- APHS has delivered a phenomenal performance (3.6x earnings) over the past five years, reporting a 24% EBITDA CAGR and reducing net debt by half, benefiting from a lower tax rate. Accordingly, the stock price has appreciated 3.6x in the same period.
- Interestingly, over FY23-25E, the outlook on operational parameters for healthcare services also remains promising (17% EBITDA CAGR) on the back of superior execution of APHS and favorable macro factors.
- The pharmacy outlook is encouraging, too, with the aggressive expansion of offline/online infrastructure and the ability of APHS to provide the entire spectrum of healthcare services to its customers.
- We have a BUY rating on APHS with a price target of INR5,600 valued on the SOTP basis (23x EV/EBITDA for hospital business, 16x EV/EBITDA for back-end pharmacy, 22x EV/EBITDA for front-end pharmacy, 30x EV/EBITDA for Apollo Health and Lifestyle (AHLL), and 4x EV/sales for Apollo 24/7).
Healthcare services: Enough scope to improve ARPOB
- APHS has good scope to optimize the payer mix/case mix toward insurance-linked patients (currently 45% of healthcare sales) and international patients (currently 6% of healthcare sales) to improve average revenue per operating bed (ARPOB).
- Even occupancy at 64% at the end of 1HFY23 is lower than the historical high of 71%. Further capital expenditure is planned to add 2,000 beds over the next five years, increasing the number of patients under treatment.
- We expect a 13%/17% revenue/EBITDA CAGR over FY23-25 for APHS.
Health Co/AHLL: Aggressive comprehensive expansion plan
- As part of its aggressive store expansion plan, APHS added 473 stores in 1HFY23 as compared to 411 stores in FY22, taking the total number of stores to 5,002 at the end of 1HFY23.
- Moreover, the share of private label sales in pharmacy sales increased to 10.7% in 1HFY23 from 6% in FY17.

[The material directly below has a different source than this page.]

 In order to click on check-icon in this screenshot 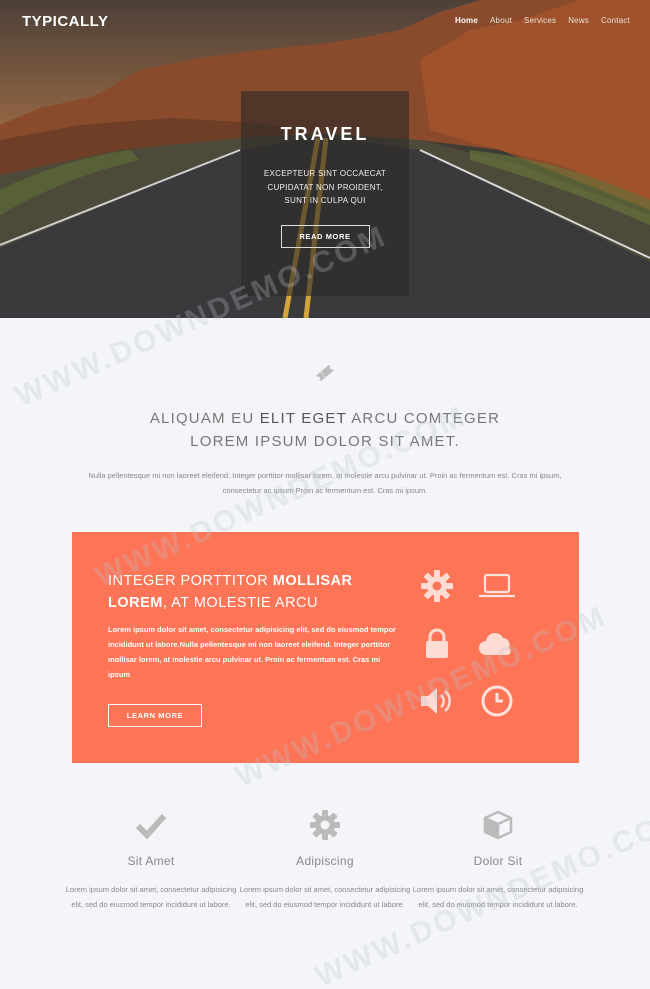, I will do `click(151, 826)`.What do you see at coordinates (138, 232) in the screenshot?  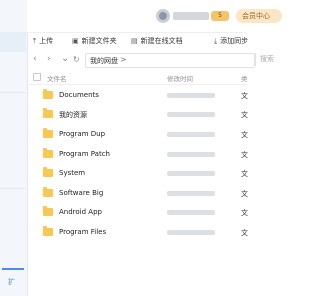 I see `file-row: Program Files 文` at bounding box center [138, 232]. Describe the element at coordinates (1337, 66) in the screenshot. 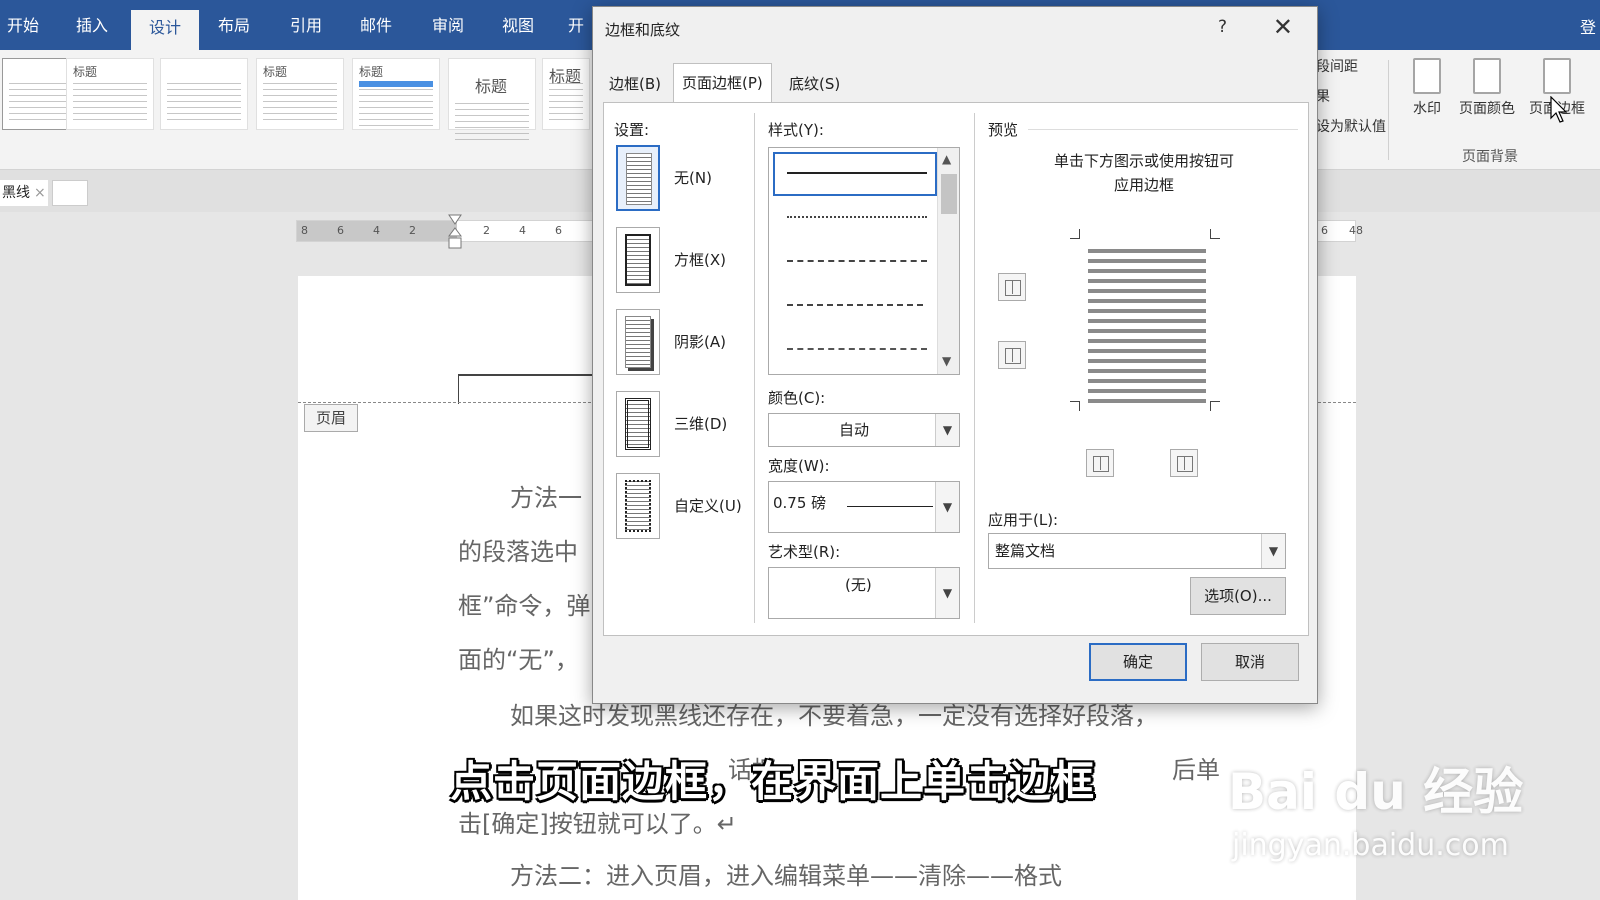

- APHS is building infrastructure to support Apollo 24/7. It spent INR3b in 1HFY23 and intends to spend INR6b in FY24.
- APHS is also building a network of collection centers (530 added in 12M), labs (97 till date) and pick-up points (2,500+ till date) to support its diagnostic business (INR4b sales over past 12M; 30% YoY growth).
- APHS intends to build an omnichannel healthcare platform through Apollo Healthco, which comprises backend pharmacy, Apollo 24/7 digital platform, and pharmacy retail, including private labels.
Valuation and view
- We expect a 17% sales CAGR over FY23-25 to INR227b, driven by a revenue CAGR of 22%/13%/13% for back-end Pharmacy/Healthcare/AHLL. We estimate an EBITDA CAGR of 28% over FY23-25 despite huge ongoing investments in Apollo 24/7.
- We expect APHS to sustain the earnings growth momentum, given the strong execution at the existing sites and planned investments across segments to cater to a higher number of patients and gain wallet share from patients.
- We have a BUY rating on APHS with a TP of INR5600 valued on the SOTP basis (23x EV/EBITDA for hospital segment, 30x EV/EBITDA for pharmacy/AHLL segment and 4x EV/Sales for Apollo 24/7).
Key downside risks
- Lower volumes from international patients: Any adverse macro event like geopolitical/pandemic may likely lead to reduced patient volumes from medical tourism which may impact profitability adversely.
- Impact of regulatory challenges: The hospital industry is highly prone to government regulations. The regulations with respect to pricing cap on services/ patient charges might impact the business profitability adversely.